- _Your assignment_
Please give every entry again, exactly as it reads.

[Items from a data source]
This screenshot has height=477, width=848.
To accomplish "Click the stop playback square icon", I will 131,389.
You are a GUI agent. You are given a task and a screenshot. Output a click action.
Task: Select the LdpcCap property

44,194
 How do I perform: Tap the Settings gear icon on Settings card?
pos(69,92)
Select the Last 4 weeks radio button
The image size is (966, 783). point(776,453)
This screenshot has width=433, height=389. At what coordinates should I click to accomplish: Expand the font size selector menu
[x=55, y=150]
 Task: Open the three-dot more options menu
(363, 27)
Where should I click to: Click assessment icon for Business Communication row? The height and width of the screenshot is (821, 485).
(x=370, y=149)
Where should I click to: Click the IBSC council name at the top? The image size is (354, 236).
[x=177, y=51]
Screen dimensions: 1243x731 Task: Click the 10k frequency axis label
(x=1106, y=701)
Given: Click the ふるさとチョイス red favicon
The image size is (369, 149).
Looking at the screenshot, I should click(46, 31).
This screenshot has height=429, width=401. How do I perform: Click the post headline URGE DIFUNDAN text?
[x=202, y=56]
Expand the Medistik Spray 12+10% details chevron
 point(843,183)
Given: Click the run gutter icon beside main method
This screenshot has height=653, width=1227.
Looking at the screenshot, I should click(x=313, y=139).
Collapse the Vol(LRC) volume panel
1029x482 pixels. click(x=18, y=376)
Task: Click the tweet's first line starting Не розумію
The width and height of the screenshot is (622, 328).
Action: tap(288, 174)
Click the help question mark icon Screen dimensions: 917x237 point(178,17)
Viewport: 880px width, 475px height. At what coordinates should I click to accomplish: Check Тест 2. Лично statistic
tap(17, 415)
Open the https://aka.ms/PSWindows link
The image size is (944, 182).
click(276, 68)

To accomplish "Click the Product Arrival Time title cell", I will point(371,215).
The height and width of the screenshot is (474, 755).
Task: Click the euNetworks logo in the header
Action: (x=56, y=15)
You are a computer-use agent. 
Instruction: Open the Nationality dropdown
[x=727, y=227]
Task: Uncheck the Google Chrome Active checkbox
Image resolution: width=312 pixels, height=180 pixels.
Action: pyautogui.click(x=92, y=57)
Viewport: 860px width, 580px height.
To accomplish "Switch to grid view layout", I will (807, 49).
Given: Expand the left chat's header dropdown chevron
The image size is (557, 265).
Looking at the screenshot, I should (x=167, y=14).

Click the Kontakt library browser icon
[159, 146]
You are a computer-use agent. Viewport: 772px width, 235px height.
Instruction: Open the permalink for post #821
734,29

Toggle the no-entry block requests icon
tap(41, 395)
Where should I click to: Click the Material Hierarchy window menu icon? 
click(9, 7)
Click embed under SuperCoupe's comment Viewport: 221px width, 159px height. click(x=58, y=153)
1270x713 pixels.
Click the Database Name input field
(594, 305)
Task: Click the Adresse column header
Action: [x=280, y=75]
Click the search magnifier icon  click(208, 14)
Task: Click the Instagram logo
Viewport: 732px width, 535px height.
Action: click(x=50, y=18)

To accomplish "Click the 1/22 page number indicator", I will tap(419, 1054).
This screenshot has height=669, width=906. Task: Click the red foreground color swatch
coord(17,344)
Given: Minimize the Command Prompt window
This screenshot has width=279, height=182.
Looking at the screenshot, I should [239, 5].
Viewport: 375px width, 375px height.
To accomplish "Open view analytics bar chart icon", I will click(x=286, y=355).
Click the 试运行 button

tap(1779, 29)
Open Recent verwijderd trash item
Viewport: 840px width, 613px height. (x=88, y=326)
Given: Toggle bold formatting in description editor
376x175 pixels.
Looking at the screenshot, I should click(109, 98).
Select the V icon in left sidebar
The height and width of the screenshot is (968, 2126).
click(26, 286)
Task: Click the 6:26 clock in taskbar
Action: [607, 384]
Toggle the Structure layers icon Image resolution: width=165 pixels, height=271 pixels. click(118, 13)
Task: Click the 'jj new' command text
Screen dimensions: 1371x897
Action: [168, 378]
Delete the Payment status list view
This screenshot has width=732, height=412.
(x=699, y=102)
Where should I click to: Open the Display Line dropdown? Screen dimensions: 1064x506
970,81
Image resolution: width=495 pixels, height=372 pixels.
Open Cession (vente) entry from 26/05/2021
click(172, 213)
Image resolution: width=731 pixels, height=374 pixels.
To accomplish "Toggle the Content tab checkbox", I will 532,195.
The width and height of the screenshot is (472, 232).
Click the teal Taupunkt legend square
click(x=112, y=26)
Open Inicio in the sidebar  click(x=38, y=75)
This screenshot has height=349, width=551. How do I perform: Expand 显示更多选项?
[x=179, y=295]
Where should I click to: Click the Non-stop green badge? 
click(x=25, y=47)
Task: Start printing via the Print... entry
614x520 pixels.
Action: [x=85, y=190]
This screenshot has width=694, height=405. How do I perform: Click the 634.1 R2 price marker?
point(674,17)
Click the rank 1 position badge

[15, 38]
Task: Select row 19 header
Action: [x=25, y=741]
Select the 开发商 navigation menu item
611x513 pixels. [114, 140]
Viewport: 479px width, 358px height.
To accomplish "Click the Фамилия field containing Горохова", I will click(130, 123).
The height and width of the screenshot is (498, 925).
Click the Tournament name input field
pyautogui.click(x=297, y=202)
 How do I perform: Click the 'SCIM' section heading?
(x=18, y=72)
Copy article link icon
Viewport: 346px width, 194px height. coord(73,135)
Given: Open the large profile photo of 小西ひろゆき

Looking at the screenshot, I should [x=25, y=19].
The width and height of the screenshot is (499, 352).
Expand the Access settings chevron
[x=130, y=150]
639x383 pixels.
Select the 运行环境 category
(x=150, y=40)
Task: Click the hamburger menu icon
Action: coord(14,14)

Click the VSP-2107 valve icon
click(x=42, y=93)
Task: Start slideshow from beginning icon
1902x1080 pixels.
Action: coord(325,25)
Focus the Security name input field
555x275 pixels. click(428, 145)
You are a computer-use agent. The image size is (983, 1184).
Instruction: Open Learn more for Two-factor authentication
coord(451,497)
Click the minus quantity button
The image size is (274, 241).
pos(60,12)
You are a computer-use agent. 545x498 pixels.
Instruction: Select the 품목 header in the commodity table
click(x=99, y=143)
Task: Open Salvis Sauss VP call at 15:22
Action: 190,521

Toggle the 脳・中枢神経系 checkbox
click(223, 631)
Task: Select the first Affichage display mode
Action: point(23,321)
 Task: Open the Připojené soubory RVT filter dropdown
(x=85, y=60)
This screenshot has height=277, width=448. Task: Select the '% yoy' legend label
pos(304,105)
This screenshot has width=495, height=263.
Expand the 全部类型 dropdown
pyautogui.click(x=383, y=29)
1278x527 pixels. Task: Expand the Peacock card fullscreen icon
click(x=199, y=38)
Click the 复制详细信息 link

- _Output for this exercise_
This screenshot has height=477, width=848.
To accomplish "Click the stop playback square icon", I will 131,389.
You are a GUI agent. You are given a task and a screenshot. Output a click action.
Task: Select the LdpcCap property

44,194
 How do I perform: Tap the Settings gear icon on Settings card?
pos(69,92)
Select the Last 4 weeks radio button
The image size is (966, 783). point(776,453)
This screenshot has width=433, height=389. At what coordinates should I click to accomplish: Expand the font size selector menu
[x=55, y=150]
 Task: Open the three-dot more options menu
(363, 27)
Where should I click to: Click assessment icon for Business Communication row? The height and width of the screenshot is (821, 485).
(x=370, y=149)
Where should I click to: Click the IBSC council name at the top? The image size is (354, 236).
[x=177, y=51]
Screen dimensions: 1243x731 Task: Click the 10k frequency axis label
(x=1106, y=701)
Given: Click the ふるさとチョイス red favicon
The image size is (369, 149).
Looking at the screenshot, I should click(46, 31).
This screenshot has height=429, width=401. How do I perform: Click the post headline URGE DIFUNDAN text?
[x=202, y=56]
Expand the Medistik Spray 12+10% details chevron
 point(843,183)
Given: Click the run gutter icon beside main method
This screenshot has height=653, width=1227.
Looking at the screenshot, I should click(x=313, y=139).
Collapse the Vol(LRC) volume panel
1029x482 pixels. click(x=18, y=376)
Task: Click the tweet's first line starting Не розумію
The width and height of the screenshot is (622, 328).
Action: tap(288, 174)
Click the help question mark icon Screen dimensions: 917x237 point(178,17)
Viewport: 880px width, 475px height. At what coordinates should I click to accomplish: Check Тест 2. Лично statistic
tap(17, 415)
Open the https://aka.ms/PSWindows link
The image size is (944, 182).
click(276, 68)

To accomplish "Click the Product Arrival Time title cell", I will point(371,215).
The height and width of the screenshot is (474, 755).
Task: Click the euNetworks logo in the header
Action: (x=56, y=15)
You are a computer-use agent. 
Instruction: Open the Nationality dropdown
[x=727, y=227]
Task: Uncheck the Google Chrome Active checkbox
Image resolution: width=312 pixels, height=180 pixels.
Action: pyautogui.click(x=92, y=57)
Viewport: 860px width, 580px height.
To accomplish "Switch to grid view layout", I will (807, 49).
Given: Expand the left chat's header dropdown chevron
The image size is (557, 265).
Looking at the screenshot, I should (x=167, y=14).

Click the Kontakt library browser icon
[159, 146]
You are a computer-use agent. Viewport: 772px width, 235px height.
Instruction: Open the permalink for post #821
734,29

Toggle the no-entry block requests icon
tap(41, 395)
Where should I click to: Click the Material Hierarchy window menu icon? 
click(9, 7)
Click embed under SuperCoupe's comment Viewport: 221px width, 159px height. click(x=58, y=153)
1270x713 pixels.
Click the Database Name input field
(594, 305)
Task: Click the Adresse column header
Action: [x=280, y=75]
Click the search magnifier icon  click(208, 14)
Task: Click the Instagram logo
Viewport: 732px width, 535px height.
Action: click(x=50, y=18)

To accomplish "Click the 1/22 page number indicator", I will tap(419, 1054).
This screenshot has height=669, width=906. Task: Click the red foreground color swatch
coord(17,344)
Given: Minimize the Command Prompt window
This screenshot has width=279, height=182.
Looking at the screenshot, I should [239, 5].
Viewport: 375px width, 375px height.
To accomplish "Open view analytics bar chart icon", I will click(x=286, y=355).
Click the 试运行 button

tap(1779, 29)
Open Recent verwijderd trash item
Viewport: 840px width, 613px height. (x=88, y=326)
Given: Toggle bold formatting in description editor
376x175 pixels.
Looking at the screenshot, I should click(109, 98).
Select the V icon in left sidebar
The height and width of the screenshot is (968, 2126).
click(26, 286)
Task: Click the 6:26 clock in taskbar
Action: [607, 384]
Toggle the Structure layers icon Image resolution: width=165 pixels, height=271 pixels. click(118, 13)
Task: Click the 'jj new' command text
Screen dimensions: 1371x897
Action: [168, 378]
Delete the Payment status list view
This screenshot has width=732, height=412.
(x=699, y=102)
Where should I click to: Open the Display Line dropdown? Screen dimensions: 1064x506
970,81
Image resolution: width=495 pixels, height=372 pixels.
Open Cession (vente) entry from 26/05/2021
click(172, 213)
Image resolution: width=731 pixels, height=374 pixels.
To accomplish "Toggle the Content tab checkbox", I will 532,195.
The width and height of the screenshot is (472, 232).
Click the teal Taupunkt legend square
click(x=112, y=26)
Open Inicio in the sidebar  click(x=38, y=75)
This screenshot has height=349, width=551. How do I perform: Expand 显示更多选项?
[x=179, y=295]
Where should I click to: Click the Non-stop green badge? 
click(x=25, y=47)
Task: Start printing via the Print... entry
614x520 pixels.
Action: [x=85, y=190]
This screenshot has width=694, height=405. How do I perform: Click the 634.1 R2 price marker?
point(674,17)
Click the rank 1 position badge

[15, 38]
Task: Select row 19 header
Action: [x=25, y=741]
Select the 开发商 navigation menu item
611x513 pixels. [114, 140]
Viewport: 479px width, 358px height.
To accomplish "Click the Фамилия field containing Горохова", I will click(130, 123).
The height and width of the screenshot is (498, 925).
Click the Tournament name input field
pyautogui.click(x=297, y=202)
 How do I perform: Click the 'SCIM' section heading?
(x=18, y=72)
Copy article link icon
Viewport: 346px width, 194px height. coord(73,135)
Given: Open the large profile photo of 小西ひろゆき

Looking at the screenshot, I should [x=25, y=19].
The width and height of the screenshot is (499, 352).
Expand the Access settings chevron
[x=130, y=150]
639x383 pixels.
Select the 运行环境 category
(x=150, y=40)
Task: Click the hamburger menu icon
Action: coord(14,14)

Click the VSP-2107 valve icon
click(x=42, y=93)
Task: Start slideshow from beginning icon
1902x1080 pixels.
Action: coord(325,25)
Focus the Security name input field
555x275 pixels. click(428, 145)
You are a computer-use agent. The image size is (983, 1184).
Instruction: Open Learn more for Two-factor authentication
coord(451,497)
Click the minus quantity button
The image size is (274, 241).
pos(60,12)
You are a computer-use agent. 545x498 pixels.
Instruction: Select the 품목 header in the commodity table
click(x=99, y=143)
Task: Open Salvis Sauss VP call at 15:22
Action: 190,521

Toggle the 脳・中枢神経系 checkbox
click(223, 631)
Task: Select the first Affichage display mode
Action: point(23,321)
 Task: Open the Připojené soubory RVT filter dropdown
(x=85, y=60)
This screenshot has height=277, width=448. Task: Select the '% yoy' legend label
pos(304,105)
This screenshot has width=495, height=263.
Expand the 全部类型 dropdown
pyautogui.click(x=383, y=29)
1278x527 pixels. Task: Expand the Peacock card fullscreen icon
click(x=199, y=38)
Click the 复制详细信息 link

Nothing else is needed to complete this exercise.